INSTRUCTIONS FOR THE TASK = Look for the word "crest" in the data below, and copy every line that holds it.

(RECORDS SUPPLIED)

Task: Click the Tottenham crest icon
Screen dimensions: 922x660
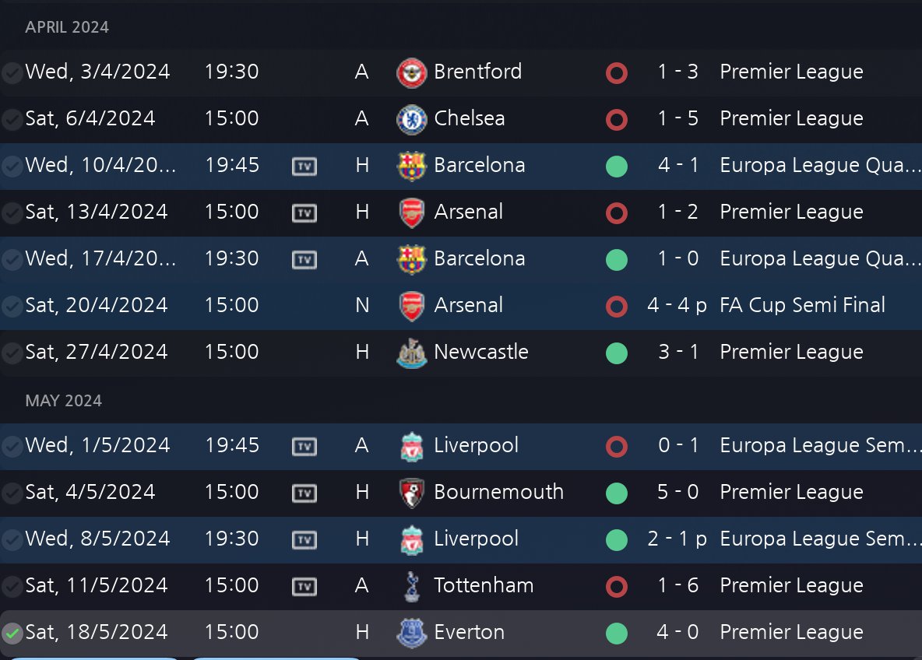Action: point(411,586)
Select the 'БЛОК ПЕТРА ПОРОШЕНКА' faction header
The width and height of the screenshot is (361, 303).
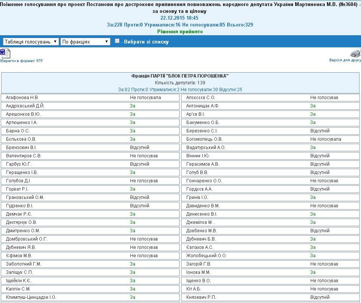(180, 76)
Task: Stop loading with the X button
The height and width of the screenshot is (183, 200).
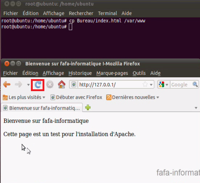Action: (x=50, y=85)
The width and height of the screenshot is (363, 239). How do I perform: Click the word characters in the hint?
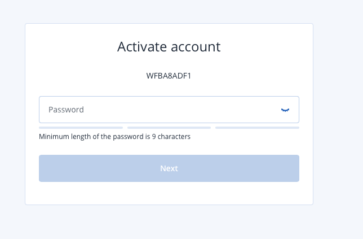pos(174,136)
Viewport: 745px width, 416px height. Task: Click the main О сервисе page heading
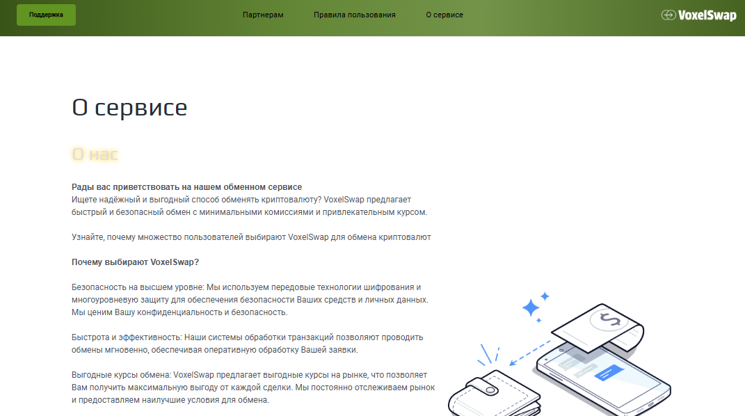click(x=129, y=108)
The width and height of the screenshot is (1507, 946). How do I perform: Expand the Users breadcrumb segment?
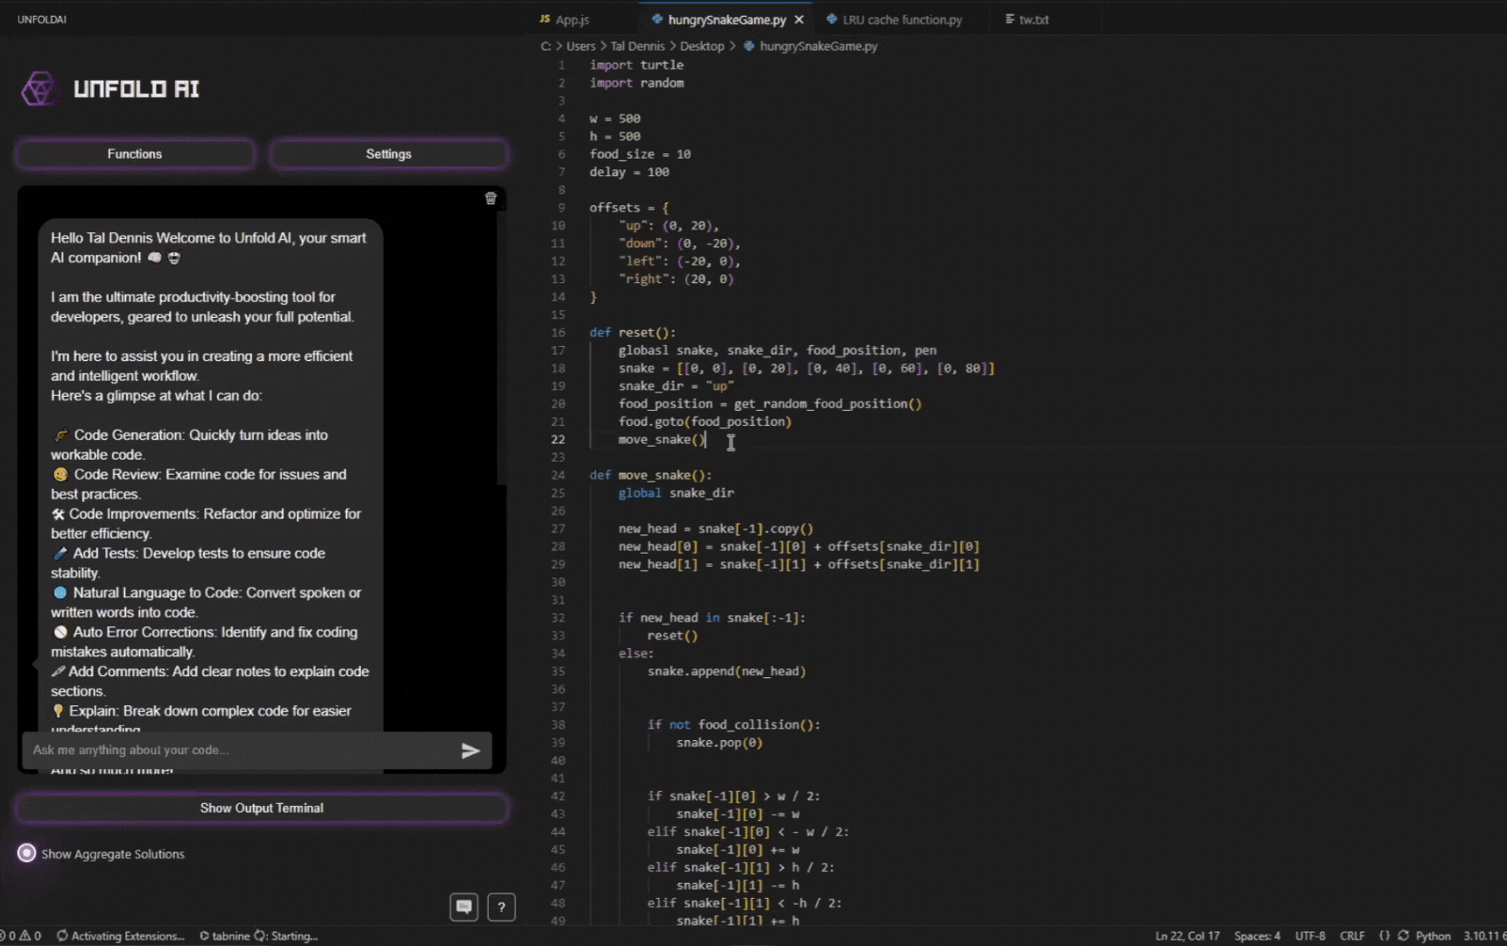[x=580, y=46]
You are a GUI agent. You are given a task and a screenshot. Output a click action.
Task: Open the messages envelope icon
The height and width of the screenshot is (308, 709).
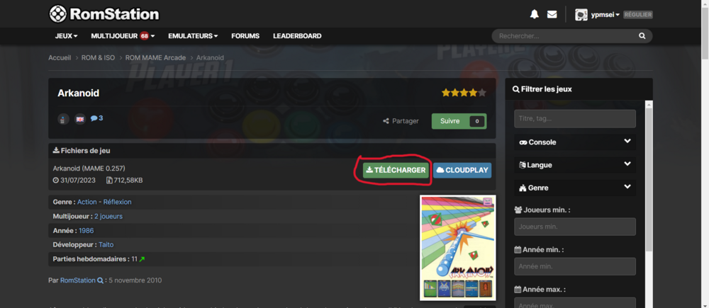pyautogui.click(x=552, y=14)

(End RECORDS SUPPLIED)
(RECORDS SUPPLIED)

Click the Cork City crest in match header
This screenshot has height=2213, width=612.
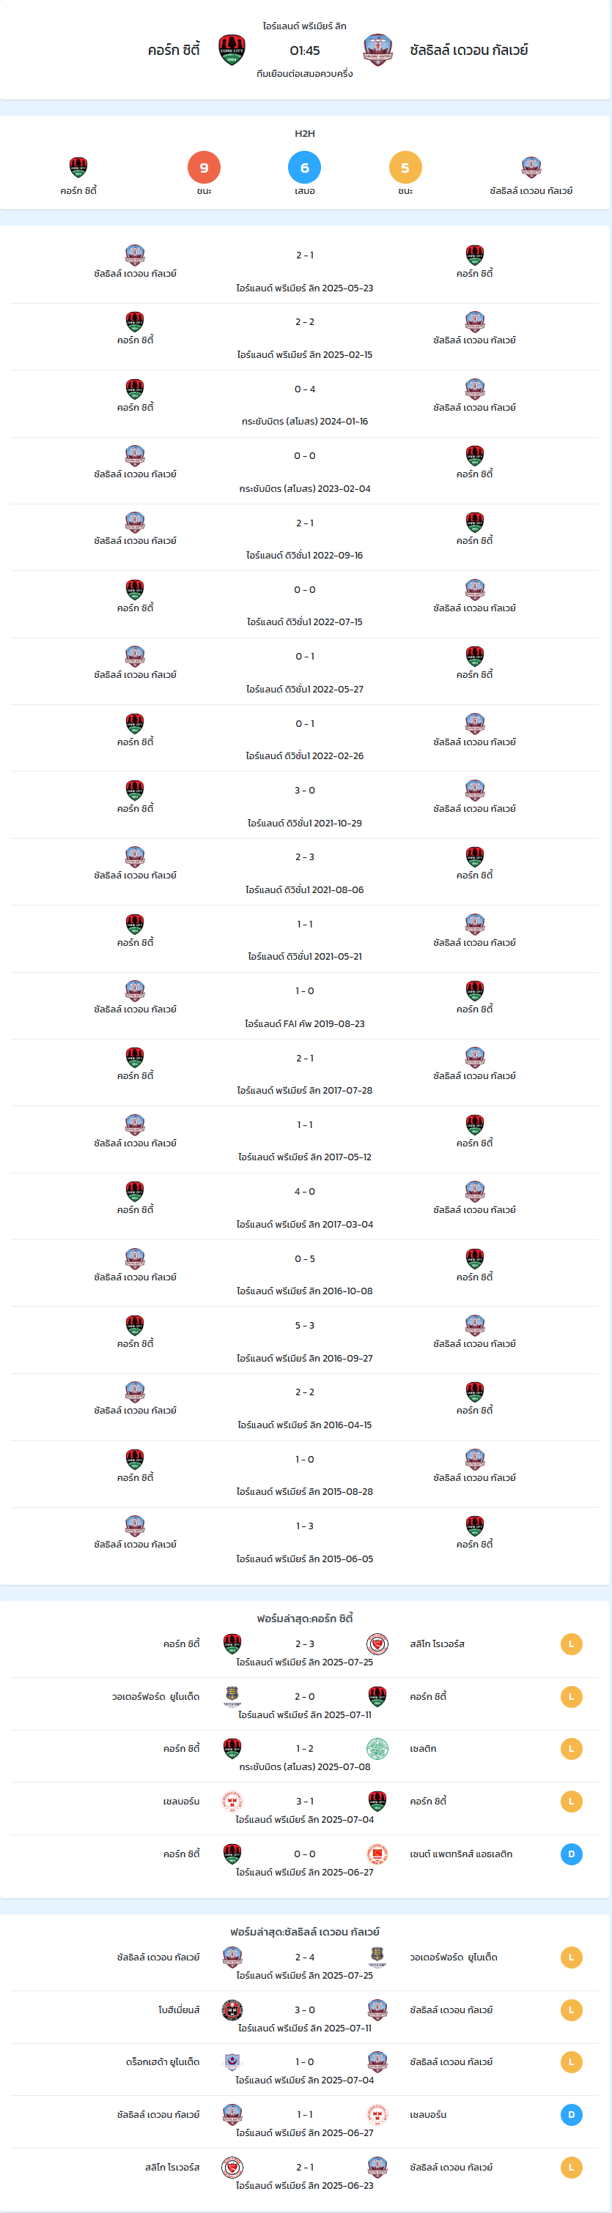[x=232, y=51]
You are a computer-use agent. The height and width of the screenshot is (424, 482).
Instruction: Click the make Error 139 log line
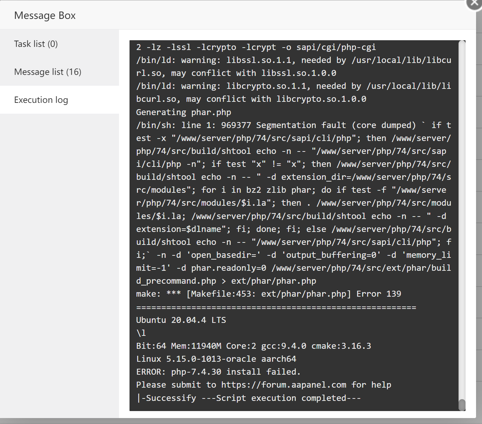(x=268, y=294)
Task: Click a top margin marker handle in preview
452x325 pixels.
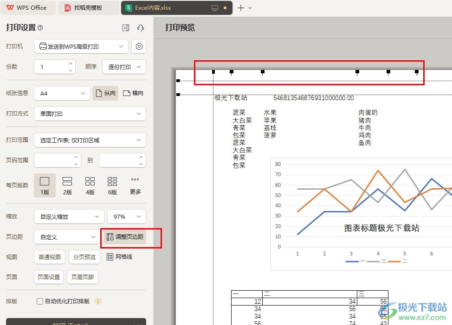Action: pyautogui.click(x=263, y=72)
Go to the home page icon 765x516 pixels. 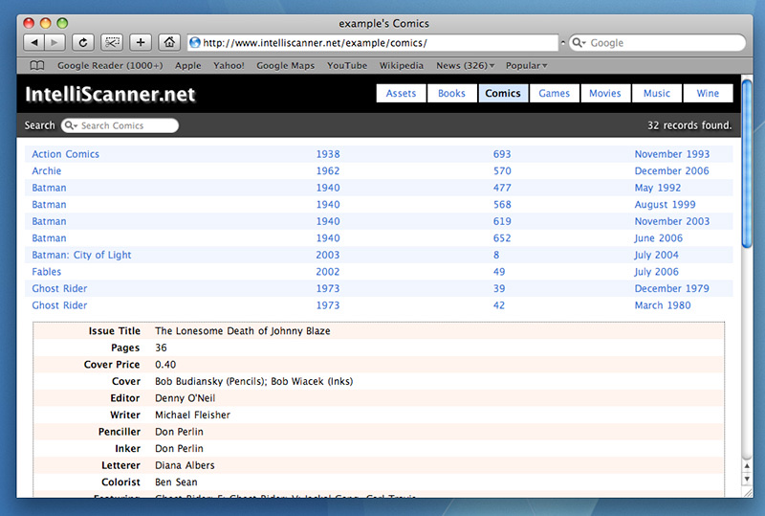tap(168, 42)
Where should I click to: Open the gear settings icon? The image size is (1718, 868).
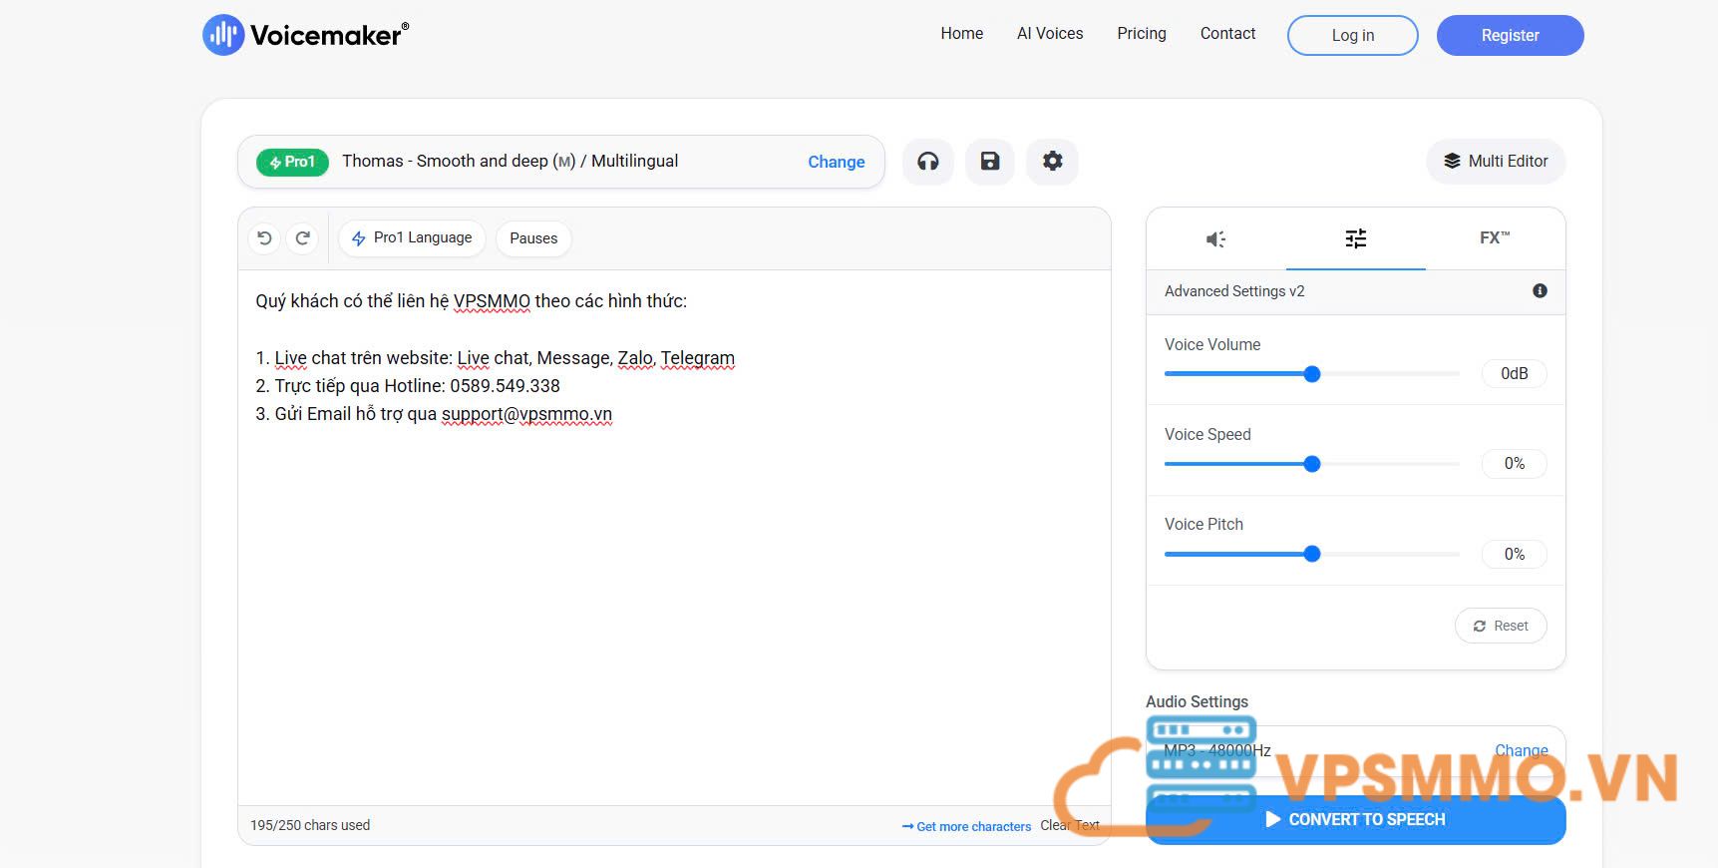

(End RECORDS SUPPLIED)
(RECORDS SUPPLIED)

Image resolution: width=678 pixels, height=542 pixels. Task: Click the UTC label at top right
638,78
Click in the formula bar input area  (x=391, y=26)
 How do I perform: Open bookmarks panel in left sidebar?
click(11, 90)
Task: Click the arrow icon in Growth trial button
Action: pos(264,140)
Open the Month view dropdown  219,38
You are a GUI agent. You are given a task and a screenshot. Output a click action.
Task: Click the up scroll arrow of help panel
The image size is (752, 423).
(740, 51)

(End RECORDS SUPPLIED)

SOLVED EXERCISE =
Task: Click the Tottenham crest icon
Click the Cork City crest in match header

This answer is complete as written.